I also deeply looked into two startups that planned to use tokens as an incentive mechanism for their respective market places. But the ICO market collapsed, and the collateral damage is that most token markets will likely remain frozen for a while. My other activities were concentrated on coaching and mentoring and helping fundraise some of my existing investments, and growing the deal pipeline of B2B SaaS startups  in Germany.


Observations and pontifications

The tech sector is continuing to go through seminal changes at every level of the tech stack and in every aspect of the business model.

  • The Iaas market is growing in excess of 35% CAGR. Enterprises are finally moving their production environments to the cloud and to the multiple cloud providers. AWS and Azure are in the lead, with Google Cloud investing heavily to differentiate via AI and AliCloud staking their claim in China. These hyperscalers will to continue to move up the stack via acquisitions to better serve the needs of large enterprise customers and achieve customer lock-in.  
  • Kubernetes fundamentally changes how complex SW is being developed. Again Google has disrupted the market with open sourcing their SW, and as a result, startups in the ecosystem are in the crosshairs of these hyperscalers. Heptio and CoreOs have already been acquired, and Docker and Mesosphere are going through massive changes to reposition themselves in this environment. 
  • AI has matured from algorithms to the life cycle management of training models. But data and models are customer specific, and scaling these solutions creates challenges far more complex than for bread-and-butter SaaS solutions. In turn, this will lead to more activities in automating data labeling, model scaling and other areas which are not addressed by Tensorflow and other AI libraries.
  • Tokens hold great promise in removing friction in marketplaces, and provide incentives for buyers and sellers. The market for security tokens crashed completely in 2018 and all tokens seem to be in the phase that Gartner calls the ‘trough of disillusionment’.
  • IIoT customers understand the value delivered by SaaS ‘products’, but they are still expecting a full solution. On top of that, larger buyers in that segment are not yet used to paying recurring revenues. Industrial IoT (IIoT) startups need to be super disciplined about the engagement cycle from first contact to demo/proof of concept and then to pilot and to recurring revenue. Relimetrics and Amper have templated this approach and are preparing to reach escape velocity.


2019 outlook

Dark clouds? R.I.P. Good times? It pays to be prepared, although the VC guns are still loaded and there is plenty of money to go around.

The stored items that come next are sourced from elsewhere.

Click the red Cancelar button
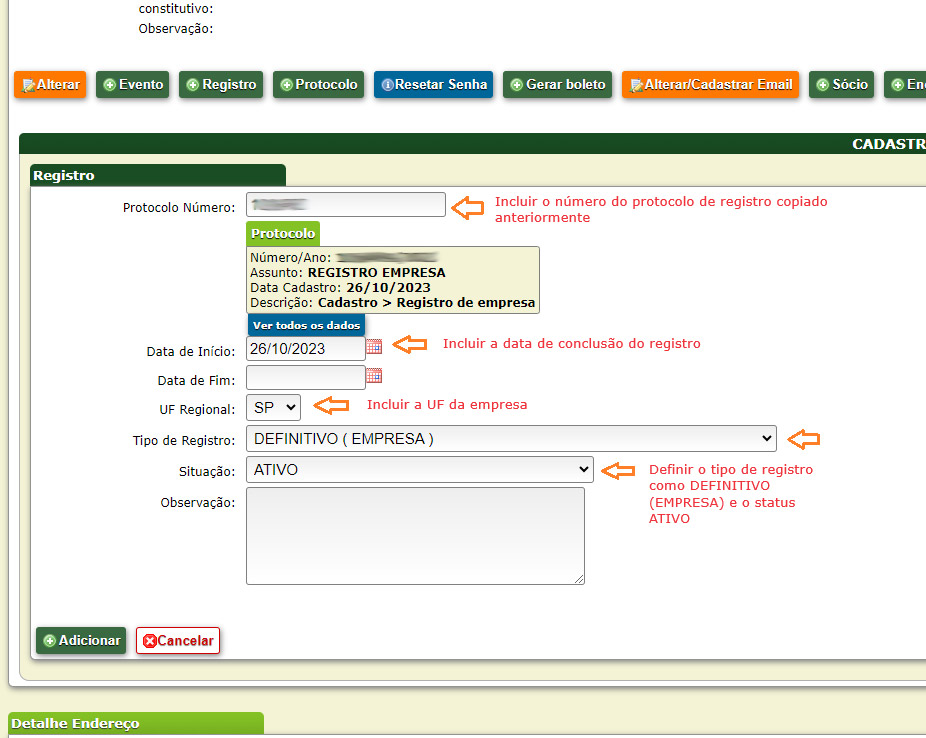This screenshot has width=926, height=738. (178, 640)
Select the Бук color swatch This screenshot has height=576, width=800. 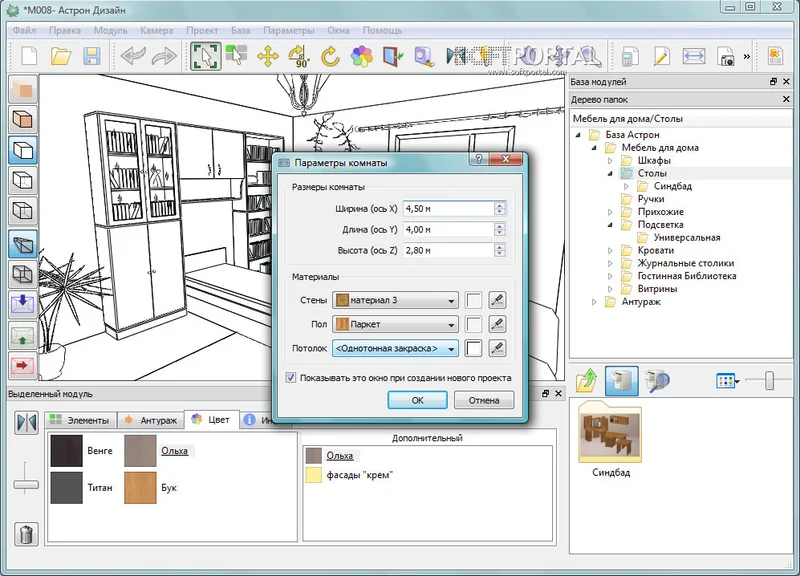coord(140,488)
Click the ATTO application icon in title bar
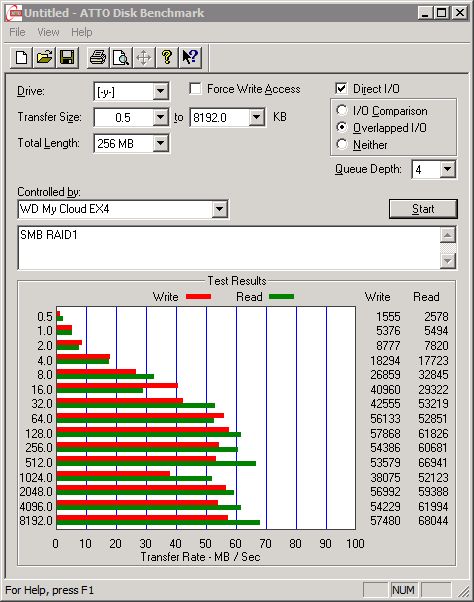Viewport: 474px width, 602px height. pos(15,13)
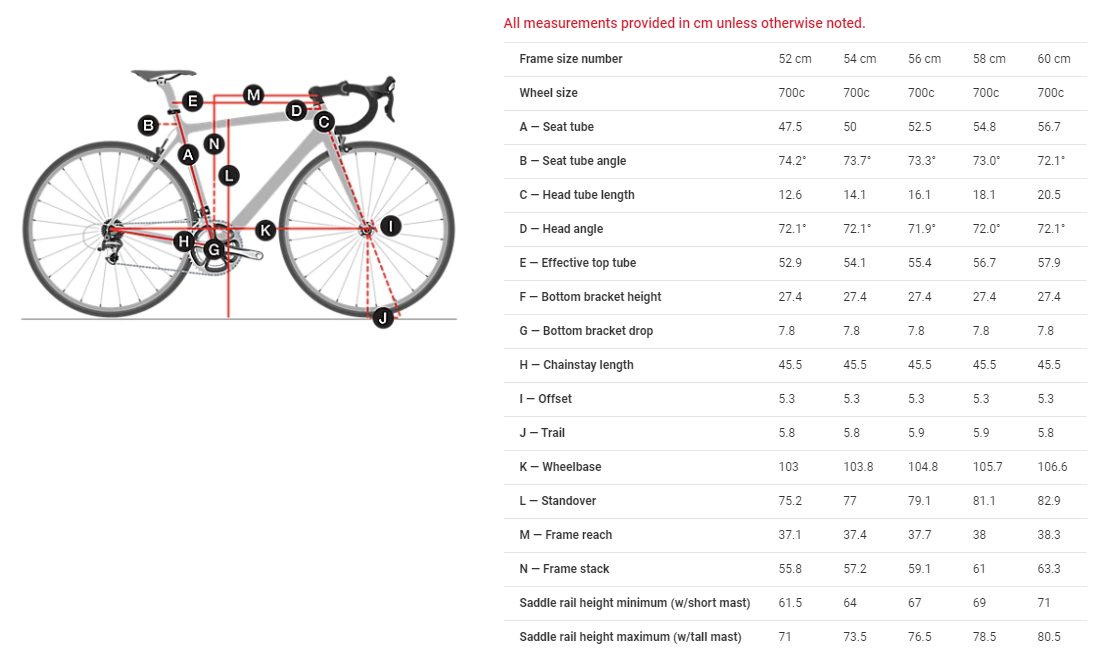
Task: Click the 52 cm frame size column header
Action: 795,59
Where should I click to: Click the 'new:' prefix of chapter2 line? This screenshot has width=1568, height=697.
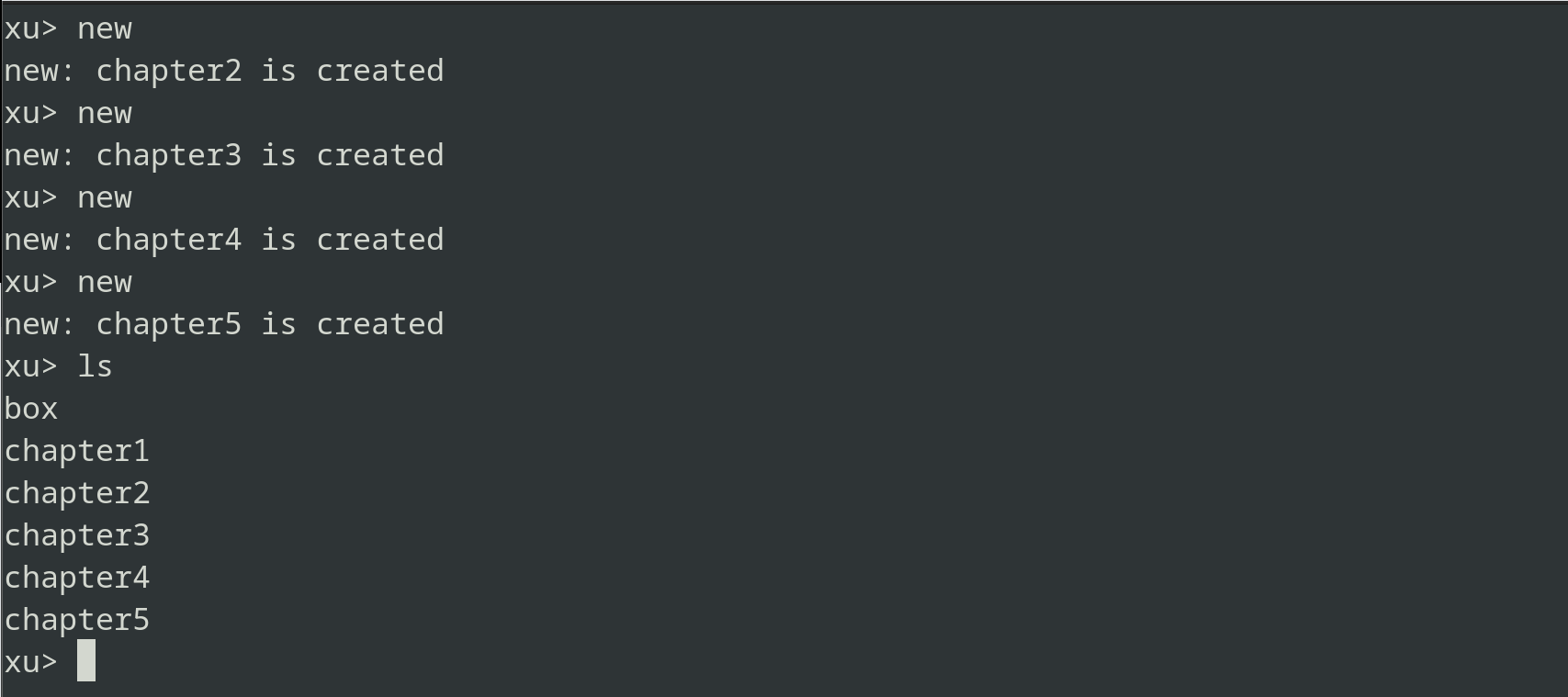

The probability of a downturn becomes more imminent the longer the bull market continues. GM’s announcement of a significant streamlining of their operations notably implied an expected economic slowdown in 2019.

The time to get back into investing in Silicon Valley startups will be when seed stage and bridge valuations become more reasonable. In the meantime, lower valuations and great technical talent can be found in continental Europe. Celonis and Signavio are already category leaders in their respective segments, and Kreatize, Relimetrics and Wandelbots in my own portfolio hold great promise.